--- Assignment ---
Your answer is one number: the count of lines below that hold the word "panel".

--- Data extracts ---

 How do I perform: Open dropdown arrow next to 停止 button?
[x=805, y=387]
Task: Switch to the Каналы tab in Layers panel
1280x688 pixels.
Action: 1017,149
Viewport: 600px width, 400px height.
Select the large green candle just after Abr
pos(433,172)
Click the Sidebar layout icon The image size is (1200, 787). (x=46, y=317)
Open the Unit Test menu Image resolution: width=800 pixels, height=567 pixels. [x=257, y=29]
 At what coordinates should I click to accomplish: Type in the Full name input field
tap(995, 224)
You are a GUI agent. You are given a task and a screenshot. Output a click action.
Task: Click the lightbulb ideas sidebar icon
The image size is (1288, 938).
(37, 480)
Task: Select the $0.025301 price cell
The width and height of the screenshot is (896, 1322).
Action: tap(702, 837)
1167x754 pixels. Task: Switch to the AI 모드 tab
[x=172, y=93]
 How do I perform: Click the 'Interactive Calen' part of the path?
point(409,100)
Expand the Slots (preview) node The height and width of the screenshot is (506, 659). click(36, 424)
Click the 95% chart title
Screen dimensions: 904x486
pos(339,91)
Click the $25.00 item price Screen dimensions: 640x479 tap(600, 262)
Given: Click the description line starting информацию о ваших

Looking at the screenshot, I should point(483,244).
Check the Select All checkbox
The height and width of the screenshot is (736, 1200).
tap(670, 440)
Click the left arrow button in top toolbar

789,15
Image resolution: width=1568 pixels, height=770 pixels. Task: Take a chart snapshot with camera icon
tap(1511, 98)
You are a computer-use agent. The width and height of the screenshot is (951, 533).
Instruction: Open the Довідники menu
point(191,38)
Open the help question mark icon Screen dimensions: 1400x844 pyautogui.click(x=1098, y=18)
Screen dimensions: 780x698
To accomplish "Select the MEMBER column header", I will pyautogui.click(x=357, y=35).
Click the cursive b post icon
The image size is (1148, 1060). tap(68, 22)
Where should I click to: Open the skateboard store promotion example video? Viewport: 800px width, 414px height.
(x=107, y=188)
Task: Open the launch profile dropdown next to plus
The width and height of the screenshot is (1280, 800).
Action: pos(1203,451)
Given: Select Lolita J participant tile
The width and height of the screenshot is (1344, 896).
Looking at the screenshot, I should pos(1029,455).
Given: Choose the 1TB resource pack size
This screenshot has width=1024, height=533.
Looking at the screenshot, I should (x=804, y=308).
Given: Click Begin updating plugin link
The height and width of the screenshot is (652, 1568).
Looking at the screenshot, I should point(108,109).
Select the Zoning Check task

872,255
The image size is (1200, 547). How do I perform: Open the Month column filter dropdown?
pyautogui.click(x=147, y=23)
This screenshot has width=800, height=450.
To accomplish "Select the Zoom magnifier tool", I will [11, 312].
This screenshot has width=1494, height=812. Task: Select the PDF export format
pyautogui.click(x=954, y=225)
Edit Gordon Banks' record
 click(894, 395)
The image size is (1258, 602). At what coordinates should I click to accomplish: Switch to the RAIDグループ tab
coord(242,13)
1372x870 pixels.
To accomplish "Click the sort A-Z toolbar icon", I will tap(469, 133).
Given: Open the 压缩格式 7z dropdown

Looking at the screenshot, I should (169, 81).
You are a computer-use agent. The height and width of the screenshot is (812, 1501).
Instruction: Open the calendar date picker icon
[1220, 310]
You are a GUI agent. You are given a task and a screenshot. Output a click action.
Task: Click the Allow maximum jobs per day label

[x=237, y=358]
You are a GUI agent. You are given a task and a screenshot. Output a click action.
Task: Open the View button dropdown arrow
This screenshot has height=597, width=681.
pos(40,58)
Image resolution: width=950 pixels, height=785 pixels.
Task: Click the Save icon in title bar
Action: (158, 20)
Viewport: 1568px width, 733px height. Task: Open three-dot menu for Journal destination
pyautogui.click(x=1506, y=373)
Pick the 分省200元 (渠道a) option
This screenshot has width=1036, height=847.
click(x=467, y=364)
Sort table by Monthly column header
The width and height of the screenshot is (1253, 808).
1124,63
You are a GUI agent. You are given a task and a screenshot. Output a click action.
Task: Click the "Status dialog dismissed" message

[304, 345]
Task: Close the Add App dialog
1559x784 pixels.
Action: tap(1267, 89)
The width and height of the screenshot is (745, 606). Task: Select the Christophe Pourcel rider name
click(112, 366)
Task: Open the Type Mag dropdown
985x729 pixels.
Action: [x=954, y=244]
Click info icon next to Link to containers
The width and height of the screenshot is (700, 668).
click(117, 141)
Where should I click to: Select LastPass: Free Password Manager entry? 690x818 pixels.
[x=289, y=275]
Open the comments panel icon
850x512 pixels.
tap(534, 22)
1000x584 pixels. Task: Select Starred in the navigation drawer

--- Final answer ---
2